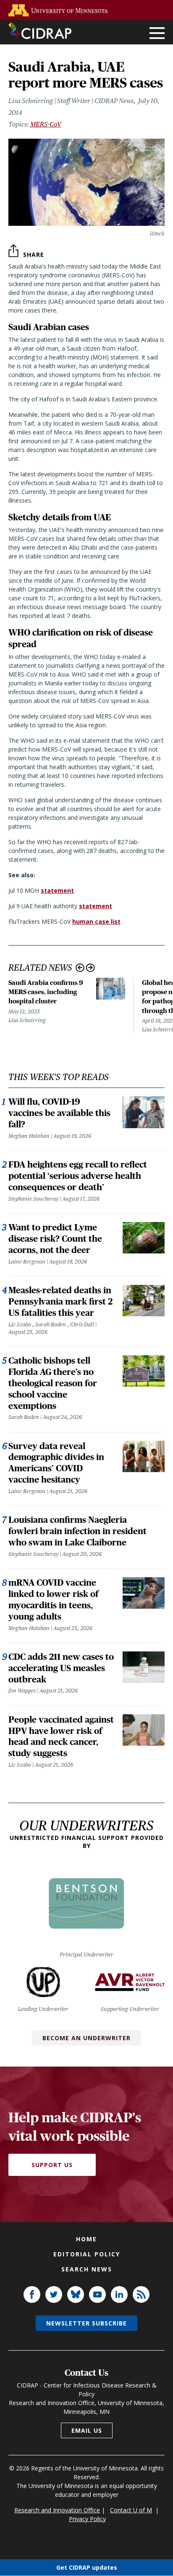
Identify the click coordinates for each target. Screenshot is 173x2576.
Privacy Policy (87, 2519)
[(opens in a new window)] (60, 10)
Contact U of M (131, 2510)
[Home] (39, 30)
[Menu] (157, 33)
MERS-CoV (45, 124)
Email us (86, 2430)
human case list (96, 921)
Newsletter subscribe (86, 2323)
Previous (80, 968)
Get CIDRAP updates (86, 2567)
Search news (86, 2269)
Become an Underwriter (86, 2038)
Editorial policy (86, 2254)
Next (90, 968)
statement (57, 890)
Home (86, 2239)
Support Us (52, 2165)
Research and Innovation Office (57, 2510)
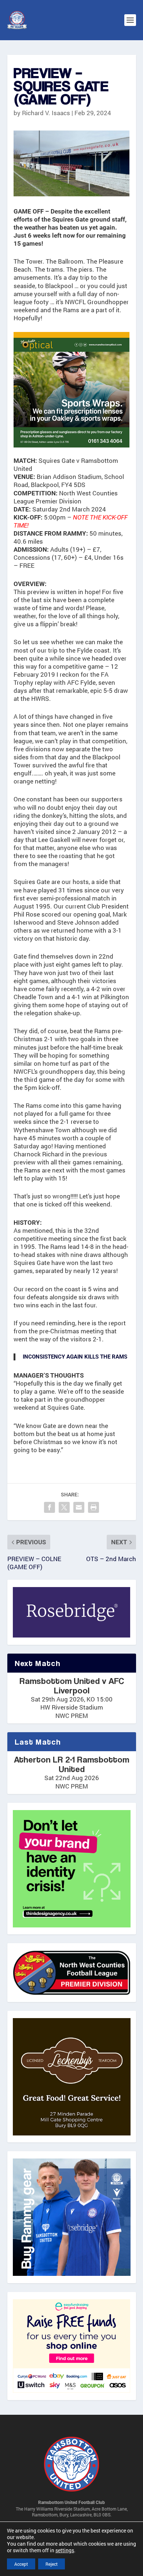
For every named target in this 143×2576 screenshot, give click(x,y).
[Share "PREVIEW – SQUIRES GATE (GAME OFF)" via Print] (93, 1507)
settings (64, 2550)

● ● ● ●

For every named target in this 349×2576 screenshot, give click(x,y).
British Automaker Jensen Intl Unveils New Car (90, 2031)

● ● ● ●

> [Goal of the exercise]:
The answer must be a single number: the count of lines in the data that include the word "named".

> [Solution to the problem]:
2